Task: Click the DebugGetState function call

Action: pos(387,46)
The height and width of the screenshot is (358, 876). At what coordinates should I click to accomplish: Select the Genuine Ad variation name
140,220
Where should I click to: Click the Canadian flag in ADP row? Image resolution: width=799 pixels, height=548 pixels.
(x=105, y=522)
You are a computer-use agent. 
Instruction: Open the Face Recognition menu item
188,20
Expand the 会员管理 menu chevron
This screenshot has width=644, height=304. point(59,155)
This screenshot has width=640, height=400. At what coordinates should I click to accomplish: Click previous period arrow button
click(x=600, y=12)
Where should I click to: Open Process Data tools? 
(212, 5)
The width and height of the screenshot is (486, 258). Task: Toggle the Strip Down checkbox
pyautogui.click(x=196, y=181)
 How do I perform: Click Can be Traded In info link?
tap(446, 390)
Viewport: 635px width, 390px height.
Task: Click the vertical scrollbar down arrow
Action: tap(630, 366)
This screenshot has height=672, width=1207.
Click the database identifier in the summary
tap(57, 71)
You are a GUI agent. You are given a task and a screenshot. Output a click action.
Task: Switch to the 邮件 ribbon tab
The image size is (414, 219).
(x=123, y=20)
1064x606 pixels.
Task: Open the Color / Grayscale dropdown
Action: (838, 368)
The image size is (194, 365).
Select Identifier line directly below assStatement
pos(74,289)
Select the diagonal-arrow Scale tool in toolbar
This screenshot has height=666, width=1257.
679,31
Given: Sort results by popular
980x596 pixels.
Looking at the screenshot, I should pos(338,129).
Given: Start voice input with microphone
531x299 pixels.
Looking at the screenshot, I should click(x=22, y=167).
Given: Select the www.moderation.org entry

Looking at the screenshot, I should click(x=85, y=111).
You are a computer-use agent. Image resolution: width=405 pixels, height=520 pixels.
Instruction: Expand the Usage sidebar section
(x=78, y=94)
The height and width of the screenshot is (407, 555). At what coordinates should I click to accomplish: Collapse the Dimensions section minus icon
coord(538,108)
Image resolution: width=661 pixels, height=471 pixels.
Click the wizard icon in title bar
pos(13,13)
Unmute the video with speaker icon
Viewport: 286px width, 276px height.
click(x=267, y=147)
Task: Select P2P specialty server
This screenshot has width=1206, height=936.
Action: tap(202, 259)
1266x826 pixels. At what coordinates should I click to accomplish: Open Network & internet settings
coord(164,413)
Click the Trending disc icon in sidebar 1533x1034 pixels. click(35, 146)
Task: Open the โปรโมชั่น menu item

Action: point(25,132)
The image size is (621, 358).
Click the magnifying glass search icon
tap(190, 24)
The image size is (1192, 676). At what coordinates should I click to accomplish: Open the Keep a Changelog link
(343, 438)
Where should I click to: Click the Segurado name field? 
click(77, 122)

▶ Exercise directions
Set down the records again without altering a word.

▶ Answer to this task
Task: Click the DebugGetState function call

Action: pos(387,46)
The height and width of the screenshot is (358, 876). At what coordinates should I click to accomplish: Select the Genuine Ad variation name
140,220
Where should I click to: Click the Canadian flag in ADP row? Image resolution: width=799 pixels, height=548 pixels.
(x=105, y=522)
You are a computer-use agent. 
Instruction: Open the Face Recognition menu item
188,20
Expand the 会员管理 menu chevron
This screenshot has width=644, height=304. point(59,155)
This screenshot has width=640, height=400. At what coordinates should I click to accomplish: Click previous period arrow button
click(x=600, y=12)
Where should I click to: Open Process Data tools? 
(212, 5)
The width and height of the screenshot is (486, 258). Task: Toggle the Strip Down checkbox
pyautogui.click(x=196, y=181)
 How do I perform: Click Can be Traded In info link?
tap(446, 390)
Viewport: 635px width, 390px height.
Task: Click the vertical scrollbar down arrow
Action: tap(630, 366)
This screenshot has height=672, width=1207.
Click the database identifier in the summary
tap(57, 71)
You are a GUI agent. You are given a task and a screenshot. Output a click action.
Task: Switch to the 邮件 ribbon tab
The image size is (414, 219).
(x=123, y=20)
1064x606 pixels.
Task: Open the Color / Grayscale dropdown
Action: (838, 368)
The image size is (194, 365).
Select Identifier line directly below assStatement
pos(74,289)
Select the diagonal-arrow Scale tool in toolbar
This screenshot has height=666, width=1257.
679,31
Given: Sort results by popular
980x596 pixels.
Looking at the screenshot, I should pos(338,129).
Given: Start voice input with microphone
531x299 pixels.
Looking at the screenshot, I should click(x=22, y=167).
Given: Select the www.moderation.org entry

Looking at the screenshot, I should click(x=85, y=111).
You are a computer-use agent. Image resolution: width=405 pixels, height=520 pixels.
Instruction: Expand the Usage sidebar section
(x=78, y=94)
The height and width of the screenshot is (407, 555). At what coordinates should I click to accomplish: Collapse the Dimensions section minus icon
coord(538,108)
Image resolution: width=661 pixels, height=471 pixels.
Click the wizard icon in title bar
pos(13,13)
Unmute the video with speaker icon
Viewport: 286px width, 276px height.
click(x=267, y=147)
Task: Select P2P specialty server
This screenshot has width=1206, height=936.
Action: tap(202, 259)
1266x826 pixels. At what coordinates should I click to accomplish: Open Network & internet settings
coord(164,413)
Click the Trending disc icon in sidebar 1533x1034 pixels. click(35, 146)
Task: Open the โปรโมชั่น menu item

Action: point(25,132)
The image size is (621, 358).
Click the magnifying glass search icon
tap(190, 24)
The image size is (1192, 676). At what coordinates should I click to accomplish: Open the Keep a Changelog link
(343, 438)
Where should I click to: Click the Segurado name field? 
click(77, 122)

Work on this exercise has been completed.